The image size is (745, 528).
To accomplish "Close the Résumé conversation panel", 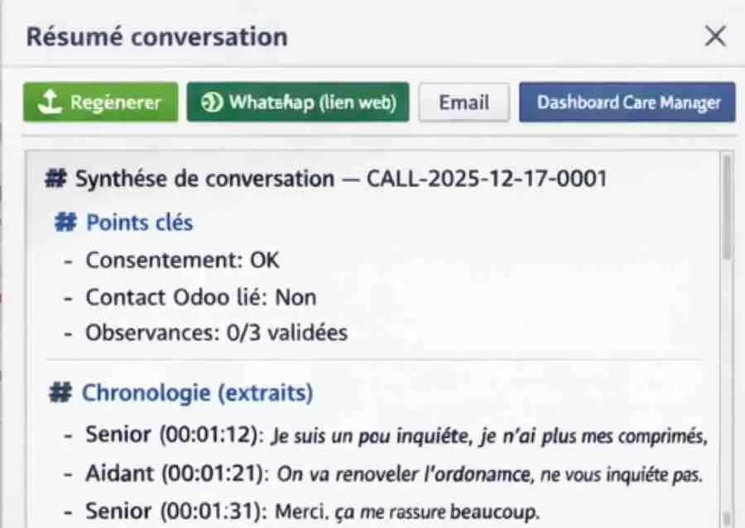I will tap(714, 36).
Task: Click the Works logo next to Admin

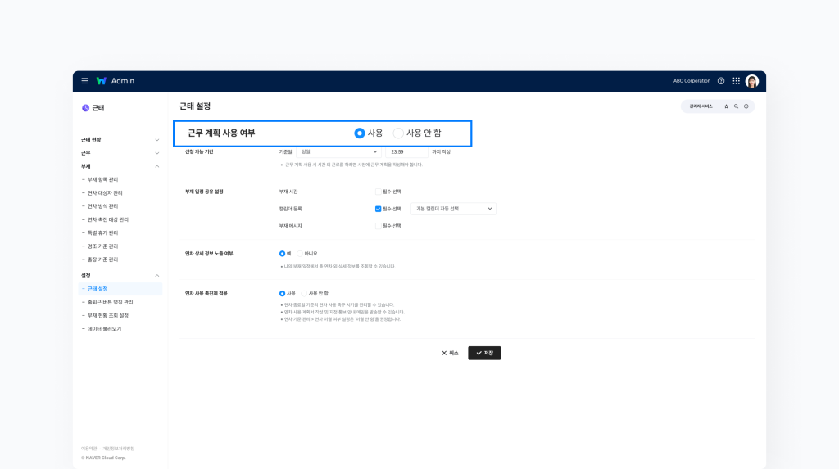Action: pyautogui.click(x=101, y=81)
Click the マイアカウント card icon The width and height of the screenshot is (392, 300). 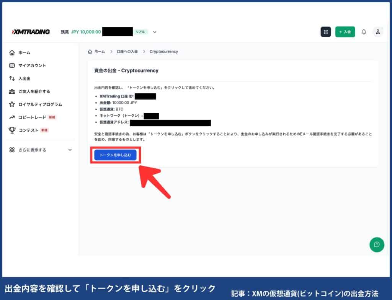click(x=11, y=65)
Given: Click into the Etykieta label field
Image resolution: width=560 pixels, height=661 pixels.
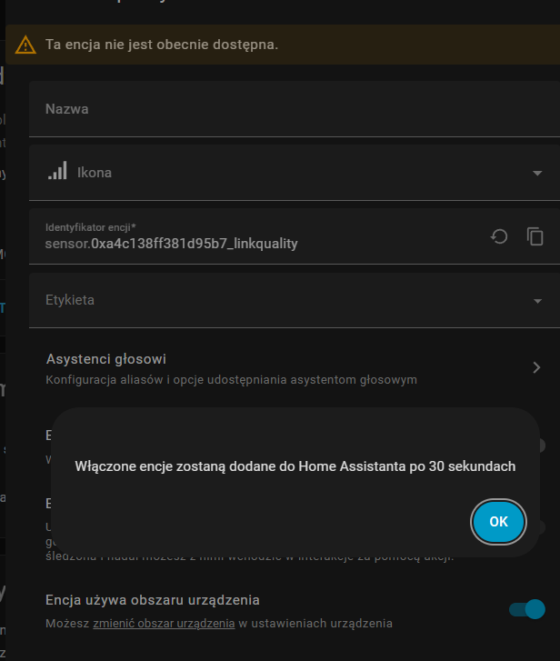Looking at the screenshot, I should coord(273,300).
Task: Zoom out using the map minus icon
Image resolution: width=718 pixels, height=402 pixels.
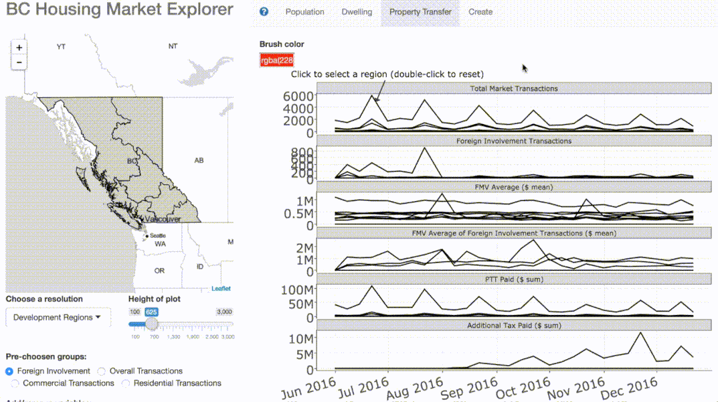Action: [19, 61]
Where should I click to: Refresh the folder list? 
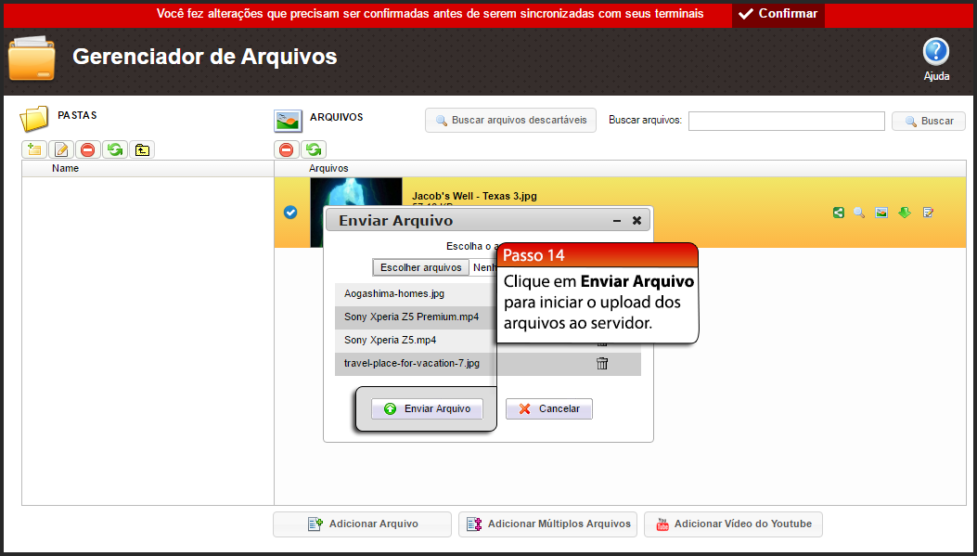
────────────────
▸ Work item
Repeat word for word, and nothing more, the lines between the line containing "Given: Click into the Etykieta label field" and the last line of the records above, inclusive, without pictures.

▸ Response for this exercise
Given: Click into the Etykieta label field
Image resolution: width=560 pixels, height=661 pixels.
Looking at the screenshot, I should coord(273,300).
Task: Zoom out using the map minus icon
Image resolution: width=718 pixels, height=402 pixels.
Action: [19, 61]
Where should I click to: Refresh the folder list? 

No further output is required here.